• **PROBLEM**:
Rewrite every line of the records below, requests included, and rescale each coordinate in the answers by multiplying it by 0.7 and rounding to a whole number, with halves rounded up. Leave the pictures out of your output.

● ● ● ● ●

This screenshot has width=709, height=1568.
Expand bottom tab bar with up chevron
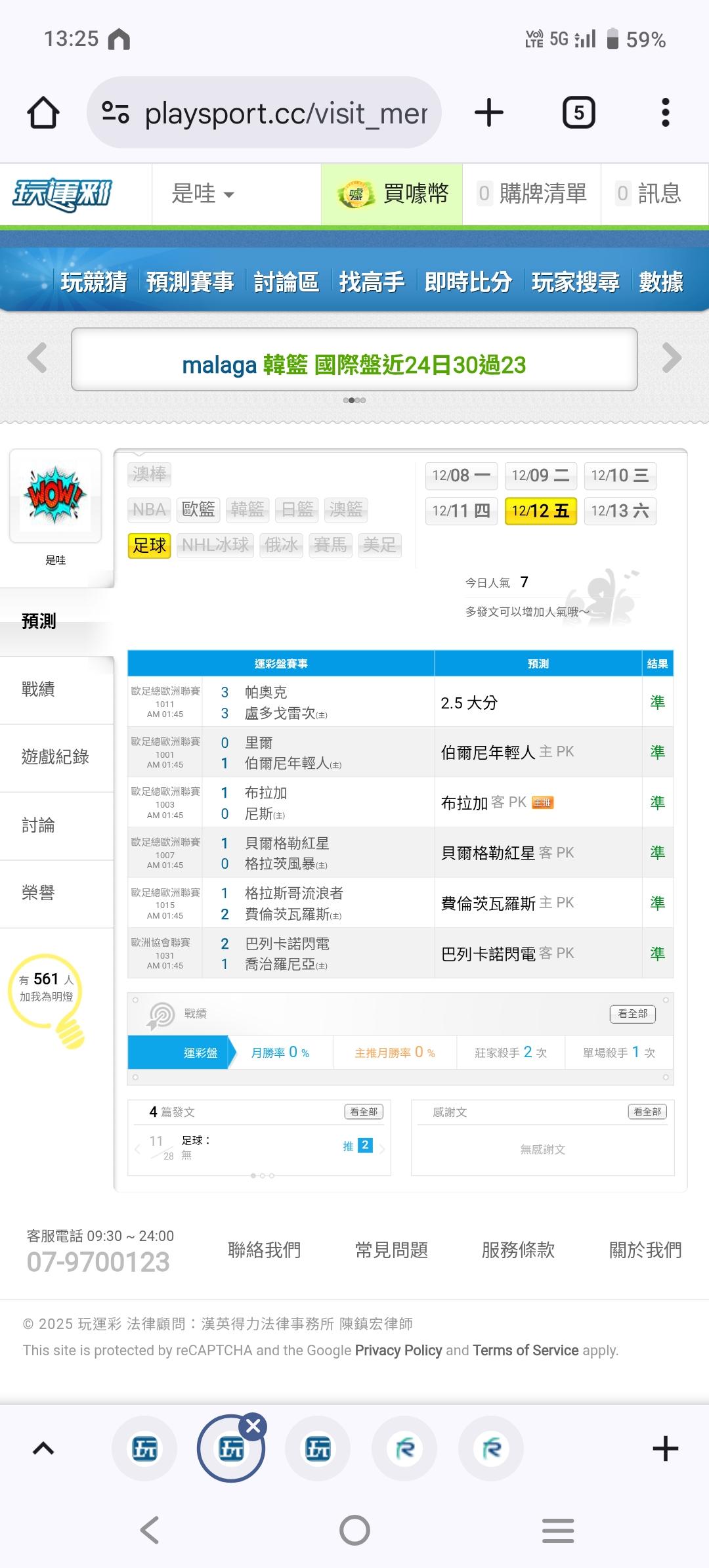43,1448
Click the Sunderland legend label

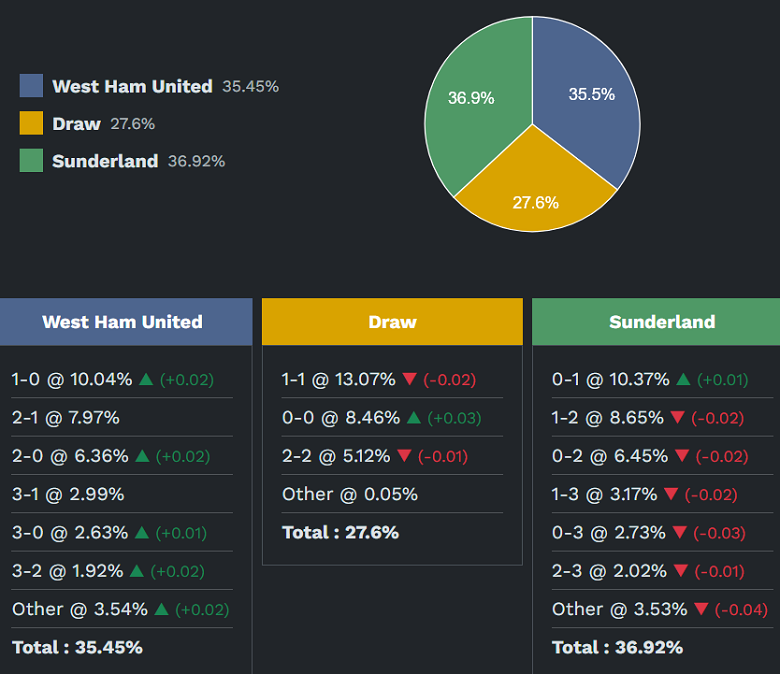click(105, 161)
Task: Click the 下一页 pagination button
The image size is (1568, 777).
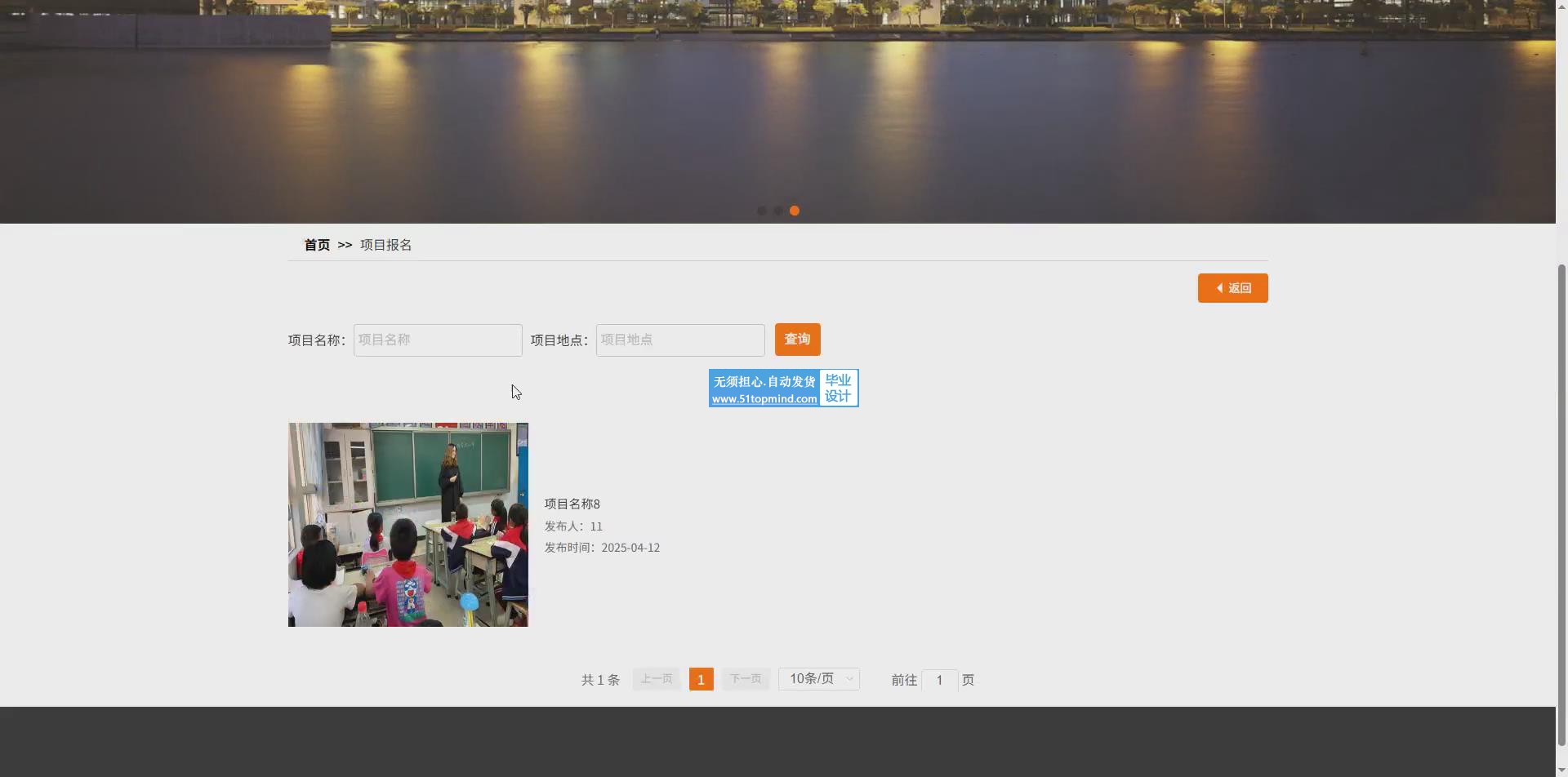Action: [745, 679]
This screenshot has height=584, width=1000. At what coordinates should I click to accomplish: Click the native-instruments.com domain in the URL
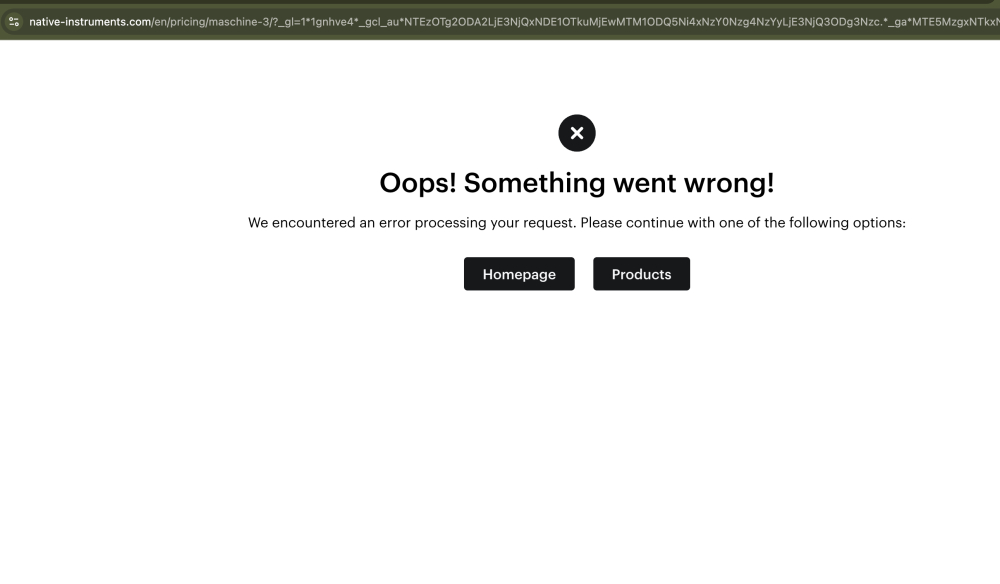pos(90,22)
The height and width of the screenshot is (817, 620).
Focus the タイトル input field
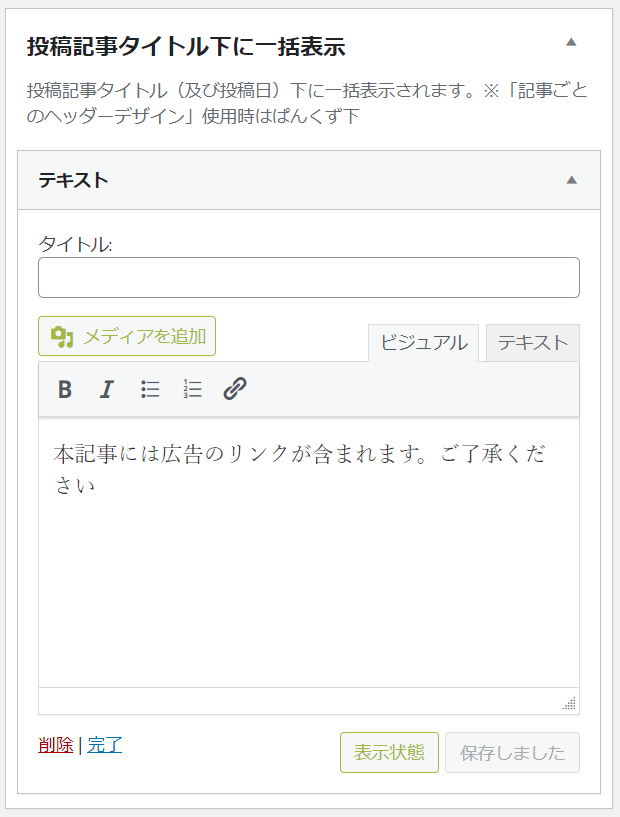click(x=309, y=277)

● ● ● ● ●

• **EXPECTED ANSWER**:
This screenshot has width=709, height=1568.
Expand bottom tab bar with up chevron
30,1014
Click the Sunderland legend label

click(74, 113)
Task: Click the 下一页 pagination button
The image size is (1568, 777).
Action: [522, 475]
This screenshot has height=584, width=1000. At what coordinates should I click to accomplish: Click the native-instruments.com domain in the URL
pos(63,15)
The height and width of the screenshot is (817, 620).
Focus the タイトル input field
click(x=216, y=194)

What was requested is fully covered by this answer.